§ PROBLEM DETAILS:
Below are the records; copy each line in which "button" can be found.

§ PROVIDED DATA:
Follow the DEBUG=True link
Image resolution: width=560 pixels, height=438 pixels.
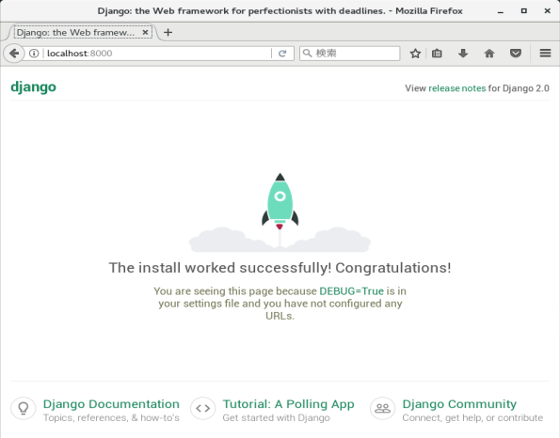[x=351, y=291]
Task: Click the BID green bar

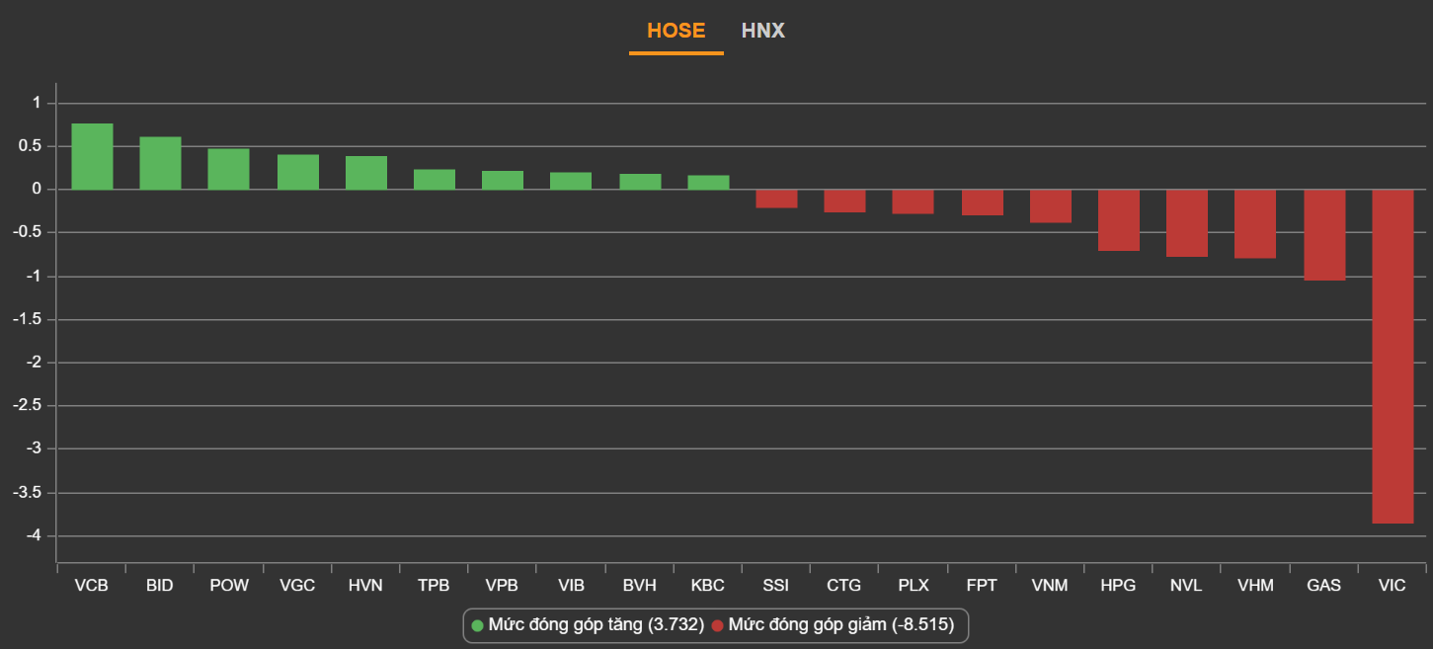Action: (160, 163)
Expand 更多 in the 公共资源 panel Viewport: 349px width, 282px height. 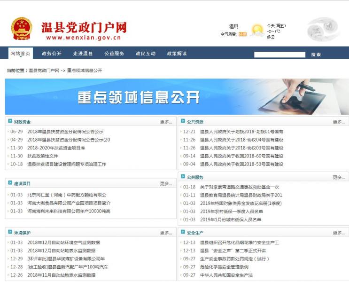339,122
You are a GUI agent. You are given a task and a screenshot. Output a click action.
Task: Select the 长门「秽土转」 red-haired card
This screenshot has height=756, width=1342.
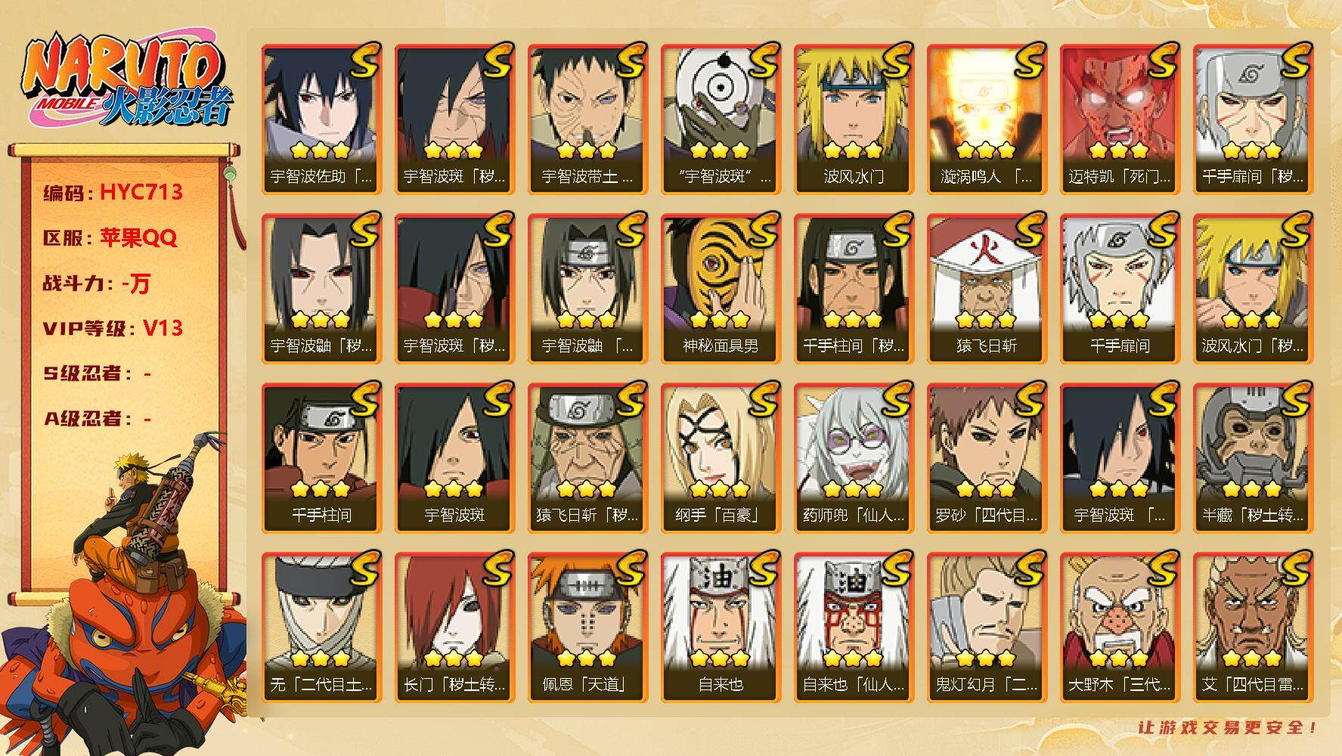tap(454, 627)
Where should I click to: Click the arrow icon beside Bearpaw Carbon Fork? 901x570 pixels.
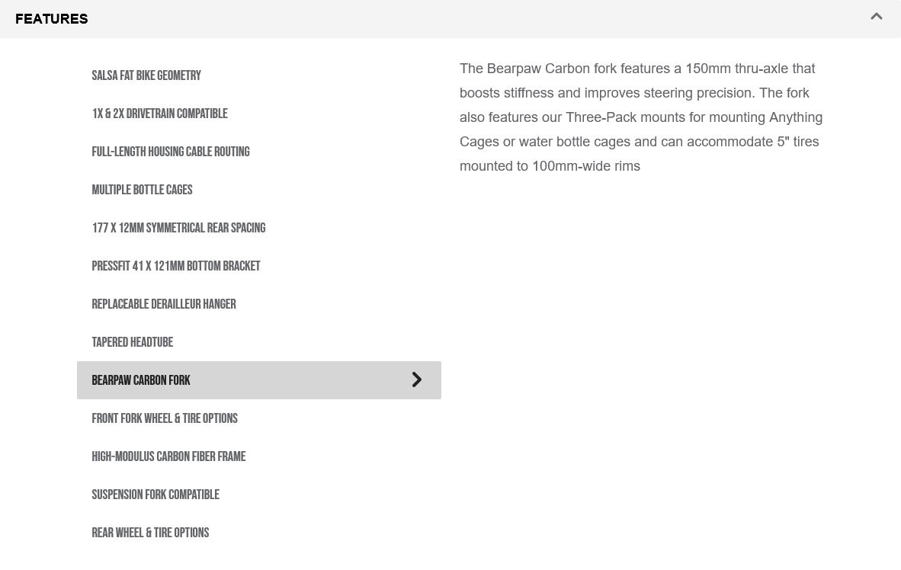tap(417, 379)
---
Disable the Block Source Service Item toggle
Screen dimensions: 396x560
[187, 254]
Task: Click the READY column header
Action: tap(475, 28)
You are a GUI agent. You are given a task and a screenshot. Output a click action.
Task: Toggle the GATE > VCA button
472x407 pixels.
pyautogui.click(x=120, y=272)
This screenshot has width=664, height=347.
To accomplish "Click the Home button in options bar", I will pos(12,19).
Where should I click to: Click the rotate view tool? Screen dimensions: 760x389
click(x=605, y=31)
* * *
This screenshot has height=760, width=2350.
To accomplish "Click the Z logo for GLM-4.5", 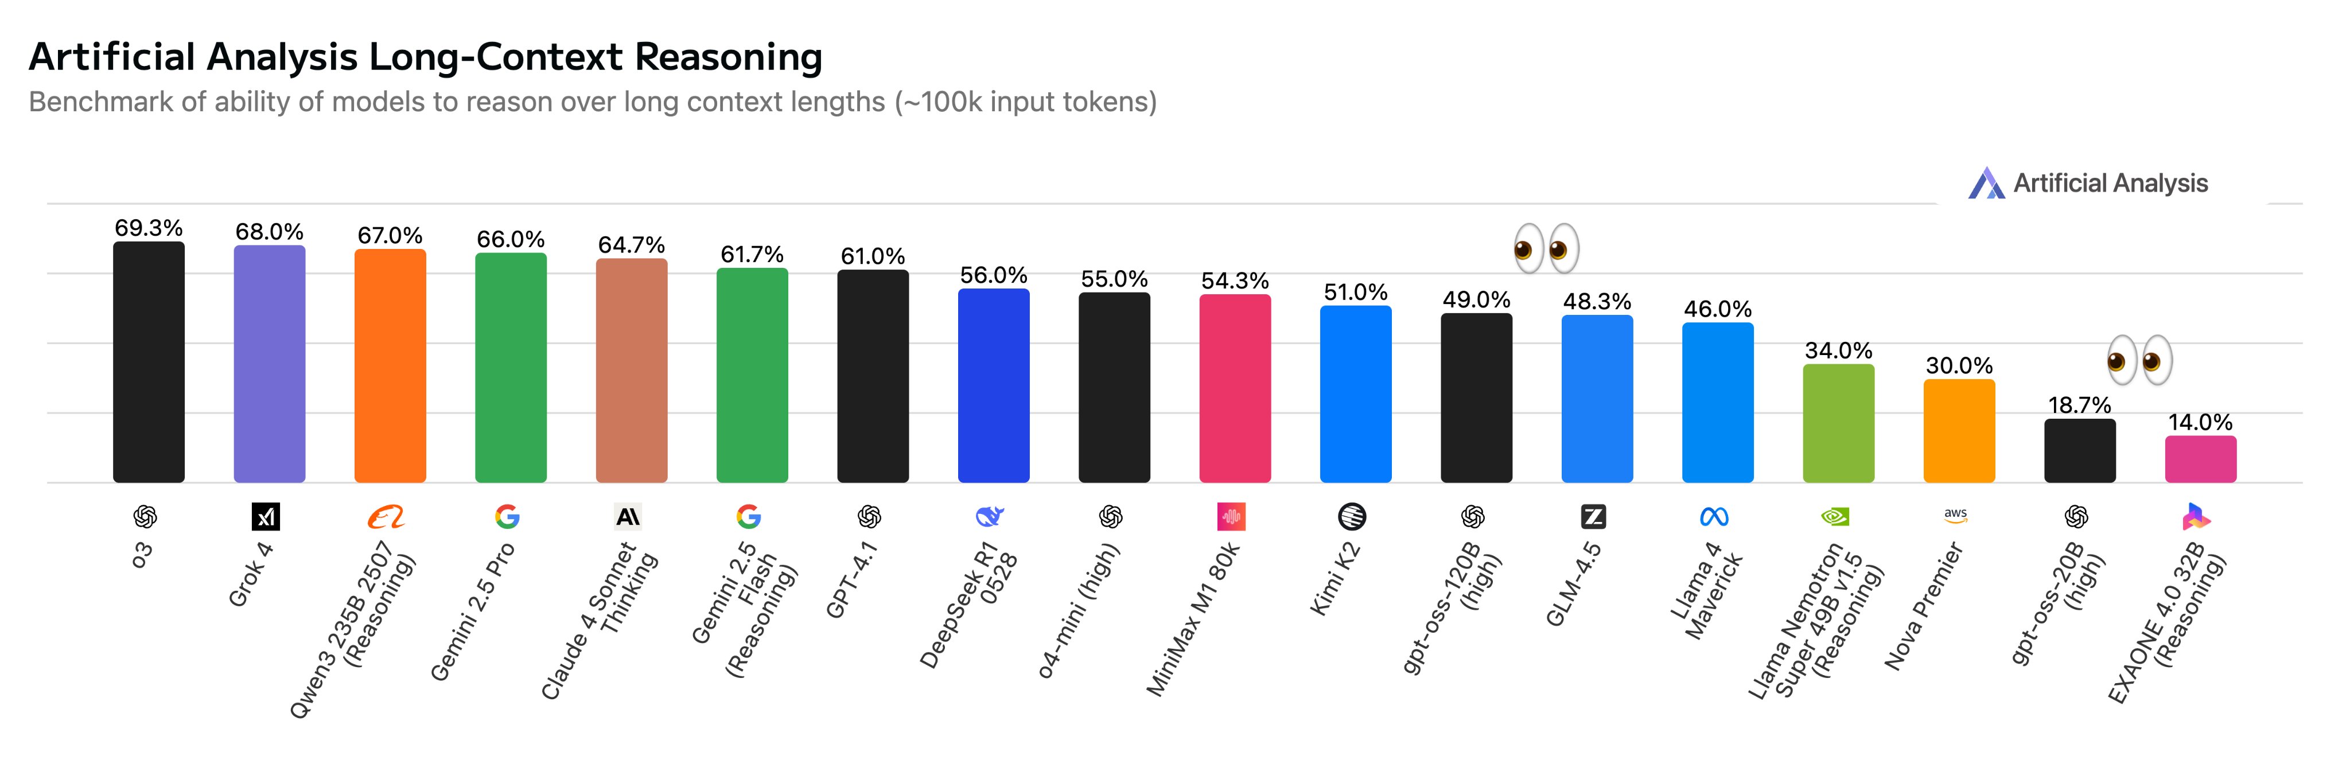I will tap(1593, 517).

§ SOLVED PROBLEM:
Task: Toggle the GATE > VCA button
To accomplish "Click the Home button in options bar", I will pos(12,19).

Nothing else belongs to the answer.